Моя кровать была застелена, и в целом – не выглядела плохо. Я поняла, что она моя по форме – юбка и рубашка лежали, идеально сложенные. Кровать моей соседки была убрана, одеяло свернуто, как двухцветная карамель из мультиков, подушка «голая», а все ее вещи – как я позже обнаружила – утрамбованы в сумку в шкафу.
Рубашка была бежевой и в тонкую-тонкую едва заметную полоску. Вещь закрывала все, что можно закрывать. Юбка – мне она была ровно по колено, стандартная. В целом это смотрелось, как дешевая форма чьей-то школы, но разве могло меня это тогда беспокоить? Я обула свои старые кеды, посеревшие от времени, и вышла.
В форме мне казалось, что я больше похожа на здешнее настроение. Будто стены – бледные и безучастные – смотрят на меня не с таким отвращением.

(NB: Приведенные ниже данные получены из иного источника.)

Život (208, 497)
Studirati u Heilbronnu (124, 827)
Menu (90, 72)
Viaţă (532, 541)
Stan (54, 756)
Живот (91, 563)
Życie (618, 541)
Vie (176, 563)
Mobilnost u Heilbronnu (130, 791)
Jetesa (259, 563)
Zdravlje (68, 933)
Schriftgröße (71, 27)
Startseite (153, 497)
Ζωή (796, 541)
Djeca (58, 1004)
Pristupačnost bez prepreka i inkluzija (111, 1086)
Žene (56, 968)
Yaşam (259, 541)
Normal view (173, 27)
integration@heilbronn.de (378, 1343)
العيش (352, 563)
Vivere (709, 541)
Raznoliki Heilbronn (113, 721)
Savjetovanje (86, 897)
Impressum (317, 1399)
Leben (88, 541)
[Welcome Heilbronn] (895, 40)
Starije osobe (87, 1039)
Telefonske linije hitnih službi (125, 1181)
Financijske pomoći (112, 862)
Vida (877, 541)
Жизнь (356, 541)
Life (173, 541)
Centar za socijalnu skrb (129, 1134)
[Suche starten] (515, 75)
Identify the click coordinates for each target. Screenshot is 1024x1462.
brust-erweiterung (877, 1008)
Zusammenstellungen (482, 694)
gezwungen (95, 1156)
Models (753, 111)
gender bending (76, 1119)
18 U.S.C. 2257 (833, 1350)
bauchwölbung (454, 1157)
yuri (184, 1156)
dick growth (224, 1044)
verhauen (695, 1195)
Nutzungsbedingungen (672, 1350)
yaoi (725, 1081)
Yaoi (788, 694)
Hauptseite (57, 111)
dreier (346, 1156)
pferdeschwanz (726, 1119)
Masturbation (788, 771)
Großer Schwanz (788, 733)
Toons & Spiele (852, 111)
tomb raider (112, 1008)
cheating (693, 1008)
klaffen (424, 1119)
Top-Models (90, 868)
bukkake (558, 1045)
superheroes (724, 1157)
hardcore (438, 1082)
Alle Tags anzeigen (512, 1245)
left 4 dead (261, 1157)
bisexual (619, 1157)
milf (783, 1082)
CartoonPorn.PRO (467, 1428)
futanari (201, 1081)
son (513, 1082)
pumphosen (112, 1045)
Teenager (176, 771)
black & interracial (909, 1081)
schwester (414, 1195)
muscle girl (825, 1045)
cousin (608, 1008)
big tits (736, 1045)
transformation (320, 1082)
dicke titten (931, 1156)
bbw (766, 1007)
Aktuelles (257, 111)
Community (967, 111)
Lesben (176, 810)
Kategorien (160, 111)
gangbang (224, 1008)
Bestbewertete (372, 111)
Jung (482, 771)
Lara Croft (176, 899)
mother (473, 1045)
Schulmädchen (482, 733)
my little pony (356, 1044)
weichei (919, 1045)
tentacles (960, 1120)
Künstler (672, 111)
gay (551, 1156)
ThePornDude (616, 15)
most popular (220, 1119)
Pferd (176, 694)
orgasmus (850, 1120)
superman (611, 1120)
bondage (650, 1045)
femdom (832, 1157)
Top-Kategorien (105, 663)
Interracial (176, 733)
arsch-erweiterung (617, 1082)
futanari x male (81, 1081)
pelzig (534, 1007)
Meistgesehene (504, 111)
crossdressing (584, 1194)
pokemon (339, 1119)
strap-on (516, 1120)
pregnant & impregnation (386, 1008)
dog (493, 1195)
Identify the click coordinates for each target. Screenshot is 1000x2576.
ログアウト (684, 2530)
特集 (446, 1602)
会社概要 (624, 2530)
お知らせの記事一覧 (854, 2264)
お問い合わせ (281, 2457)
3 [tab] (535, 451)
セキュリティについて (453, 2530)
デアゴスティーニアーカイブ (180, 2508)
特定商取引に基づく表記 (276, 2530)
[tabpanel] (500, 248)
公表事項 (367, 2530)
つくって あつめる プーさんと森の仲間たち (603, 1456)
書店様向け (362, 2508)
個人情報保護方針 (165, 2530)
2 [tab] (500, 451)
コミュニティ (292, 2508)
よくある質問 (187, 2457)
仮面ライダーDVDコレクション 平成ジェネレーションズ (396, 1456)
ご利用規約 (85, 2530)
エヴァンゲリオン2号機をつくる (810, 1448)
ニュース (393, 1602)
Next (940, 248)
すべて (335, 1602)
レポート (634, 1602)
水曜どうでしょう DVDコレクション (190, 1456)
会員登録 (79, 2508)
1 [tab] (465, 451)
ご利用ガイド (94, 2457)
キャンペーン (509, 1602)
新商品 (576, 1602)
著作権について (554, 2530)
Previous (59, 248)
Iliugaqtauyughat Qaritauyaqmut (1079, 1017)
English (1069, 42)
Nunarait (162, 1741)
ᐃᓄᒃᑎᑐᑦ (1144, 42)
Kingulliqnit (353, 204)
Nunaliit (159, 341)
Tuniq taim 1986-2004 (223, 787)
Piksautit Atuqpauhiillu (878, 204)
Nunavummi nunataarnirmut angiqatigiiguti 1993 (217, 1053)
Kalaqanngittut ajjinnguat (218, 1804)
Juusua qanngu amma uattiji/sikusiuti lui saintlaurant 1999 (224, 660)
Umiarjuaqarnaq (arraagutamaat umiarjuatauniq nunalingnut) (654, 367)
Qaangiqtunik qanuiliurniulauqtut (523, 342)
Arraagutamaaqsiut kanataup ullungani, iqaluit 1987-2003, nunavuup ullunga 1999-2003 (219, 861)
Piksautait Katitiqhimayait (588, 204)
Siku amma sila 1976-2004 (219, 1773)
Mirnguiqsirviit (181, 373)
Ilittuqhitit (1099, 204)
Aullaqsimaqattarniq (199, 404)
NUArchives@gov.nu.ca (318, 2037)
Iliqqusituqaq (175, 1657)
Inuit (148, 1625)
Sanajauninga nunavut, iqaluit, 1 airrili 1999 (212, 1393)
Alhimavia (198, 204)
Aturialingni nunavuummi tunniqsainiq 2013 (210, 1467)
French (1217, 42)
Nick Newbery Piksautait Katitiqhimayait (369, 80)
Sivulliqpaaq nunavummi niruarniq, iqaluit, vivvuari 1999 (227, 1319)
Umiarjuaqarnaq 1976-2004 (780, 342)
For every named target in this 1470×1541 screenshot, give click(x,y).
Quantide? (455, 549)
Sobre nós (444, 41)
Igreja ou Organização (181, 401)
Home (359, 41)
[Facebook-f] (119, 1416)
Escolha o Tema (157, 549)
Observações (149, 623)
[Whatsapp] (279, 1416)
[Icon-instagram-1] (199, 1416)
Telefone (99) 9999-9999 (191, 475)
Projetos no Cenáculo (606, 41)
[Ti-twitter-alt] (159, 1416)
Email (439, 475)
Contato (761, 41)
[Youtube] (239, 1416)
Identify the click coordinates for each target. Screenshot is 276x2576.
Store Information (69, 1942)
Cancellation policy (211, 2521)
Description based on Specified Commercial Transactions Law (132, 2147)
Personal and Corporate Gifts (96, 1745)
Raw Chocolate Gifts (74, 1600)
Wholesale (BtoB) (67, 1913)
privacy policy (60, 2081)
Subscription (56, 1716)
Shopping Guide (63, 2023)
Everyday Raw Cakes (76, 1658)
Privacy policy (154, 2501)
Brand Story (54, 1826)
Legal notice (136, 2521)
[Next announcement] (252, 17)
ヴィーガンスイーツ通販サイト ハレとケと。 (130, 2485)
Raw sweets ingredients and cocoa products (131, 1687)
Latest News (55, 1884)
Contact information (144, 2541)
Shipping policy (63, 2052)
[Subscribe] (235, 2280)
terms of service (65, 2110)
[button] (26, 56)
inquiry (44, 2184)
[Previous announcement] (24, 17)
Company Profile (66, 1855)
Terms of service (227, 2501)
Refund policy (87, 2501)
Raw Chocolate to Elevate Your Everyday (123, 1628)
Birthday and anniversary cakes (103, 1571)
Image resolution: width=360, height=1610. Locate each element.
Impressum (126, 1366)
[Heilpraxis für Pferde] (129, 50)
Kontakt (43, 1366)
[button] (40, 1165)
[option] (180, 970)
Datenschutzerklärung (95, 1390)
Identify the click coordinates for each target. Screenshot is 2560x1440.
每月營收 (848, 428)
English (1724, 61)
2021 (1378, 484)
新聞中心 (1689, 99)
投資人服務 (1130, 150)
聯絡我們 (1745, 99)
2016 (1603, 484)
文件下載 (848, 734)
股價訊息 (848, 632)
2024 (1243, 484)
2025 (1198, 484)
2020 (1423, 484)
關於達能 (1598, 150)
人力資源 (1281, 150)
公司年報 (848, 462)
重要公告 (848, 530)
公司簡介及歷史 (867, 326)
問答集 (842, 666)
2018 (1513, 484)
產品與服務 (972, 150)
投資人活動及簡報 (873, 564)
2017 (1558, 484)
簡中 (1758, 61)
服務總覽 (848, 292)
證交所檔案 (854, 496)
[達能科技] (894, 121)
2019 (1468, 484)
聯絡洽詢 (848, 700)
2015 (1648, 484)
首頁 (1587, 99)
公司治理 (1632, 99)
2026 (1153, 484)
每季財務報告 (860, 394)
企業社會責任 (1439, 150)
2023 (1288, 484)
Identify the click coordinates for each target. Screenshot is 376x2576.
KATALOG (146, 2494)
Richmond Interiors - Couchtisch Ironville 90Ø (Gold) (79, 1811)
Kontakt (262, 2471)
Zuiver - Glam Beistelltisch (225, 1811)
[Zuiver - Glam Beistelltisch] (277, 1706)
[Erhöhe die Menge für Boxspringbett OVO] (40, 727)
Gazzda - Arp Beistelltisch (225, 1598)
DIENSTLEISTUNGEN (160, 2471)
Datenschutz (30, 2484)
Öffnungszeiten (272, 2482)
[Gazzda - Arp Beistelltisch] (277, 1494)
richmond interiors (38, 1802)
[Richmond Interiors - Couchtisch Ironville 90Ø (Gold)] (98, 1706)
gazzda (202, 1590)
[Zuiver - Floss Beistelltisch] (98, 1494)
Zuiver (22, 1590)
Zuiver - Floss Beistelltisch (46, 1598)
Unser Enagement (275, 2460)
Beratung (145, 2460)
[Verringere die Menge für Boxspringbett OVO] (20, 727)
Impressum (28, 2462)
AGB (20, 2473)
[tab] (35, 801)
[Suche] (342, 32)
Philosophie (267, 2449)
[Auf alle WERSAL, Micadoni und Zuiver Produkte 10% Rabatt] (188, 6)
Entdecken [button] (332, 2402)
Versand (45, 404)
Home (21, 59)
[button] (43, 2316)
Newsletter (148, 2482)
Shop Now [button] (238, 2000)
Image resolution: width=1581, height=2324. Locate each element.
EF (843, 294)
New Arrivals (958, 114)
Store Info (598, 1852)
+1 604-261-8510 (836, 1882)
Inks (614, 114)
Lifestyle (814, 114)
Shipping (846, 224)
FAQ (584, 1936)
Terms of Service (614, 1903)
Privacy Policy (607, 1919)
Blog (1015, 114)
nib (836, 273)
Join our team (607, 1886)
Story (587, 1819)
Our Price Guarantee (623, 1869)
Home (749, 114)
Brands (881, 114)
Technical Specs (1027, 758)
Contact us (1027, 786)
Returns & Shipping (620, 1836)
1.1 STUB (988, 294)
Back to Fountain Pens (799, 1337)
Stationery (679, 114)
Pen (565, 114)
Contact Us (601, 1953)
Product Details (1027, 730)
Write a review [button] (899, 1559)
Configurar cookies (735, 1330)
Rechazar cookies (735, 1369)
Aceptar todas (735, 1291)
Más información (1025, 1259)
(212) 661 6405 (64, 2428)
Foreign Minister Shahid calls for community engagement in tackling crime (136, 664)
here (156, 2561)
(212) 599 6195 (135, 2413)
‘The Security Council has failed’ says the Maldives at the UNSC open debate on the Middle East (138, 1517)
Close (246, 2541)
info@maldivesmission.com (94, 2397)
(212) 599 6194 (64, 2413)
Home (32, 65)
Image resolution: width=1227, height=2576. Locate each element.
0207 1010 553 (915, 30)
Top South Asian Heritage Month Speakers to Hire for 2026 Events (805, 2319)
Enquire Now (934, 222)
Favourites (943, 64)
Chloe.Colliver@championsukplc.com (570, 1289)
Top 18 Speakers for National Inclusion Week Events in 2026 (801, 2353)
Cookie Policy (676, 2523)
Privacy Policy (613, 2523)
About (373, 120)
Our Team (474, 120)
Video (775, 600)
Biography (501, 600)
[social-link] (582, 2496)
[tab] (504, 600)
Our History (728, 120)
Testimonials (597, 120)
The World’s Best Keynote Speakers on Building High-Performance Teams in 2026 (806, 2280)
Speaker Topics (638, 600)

Я шла быстро, стараясь никому не попасться на глаза. Странное дело – мне было страшно, что кто-то со мной заговорит. Но коридоры были пусты и чисты, несмотря на август. Несмотря на восемь утра. Ни на что не смотря. Я пробежала по тому же маршруту, по которому поднималась. Как указала мне сестра Мария, выход на задний двор находился прямо от центрального входа, через ход под лестницей.
Пробравшись под темной холодной советской лестницей, я толкнула дверь, и бетонный пол застелил ярчайший солнечный свет. В нос ударил летний запах лип и цветений. Я вошла в новую жизнь с широкого шага. Ступив на мягкую траву, увидев эту прекрасную картину бесконечной зелени. А еще – его. Стоящего прямо возле выхода. Кудрявого парня с широкой улыбкой, который, видимо, меня уже ждал.
Увидев его впервые, я подумала, что он очень похож на это лето и на все, что происходит со мной сейчас. Пусть интенсивно неправильно, но не так плохо, как мне представлялось. Однако каждому, кто восторгается своим первым впечатлением, важно помнить, что чаще всего оно обманчиво.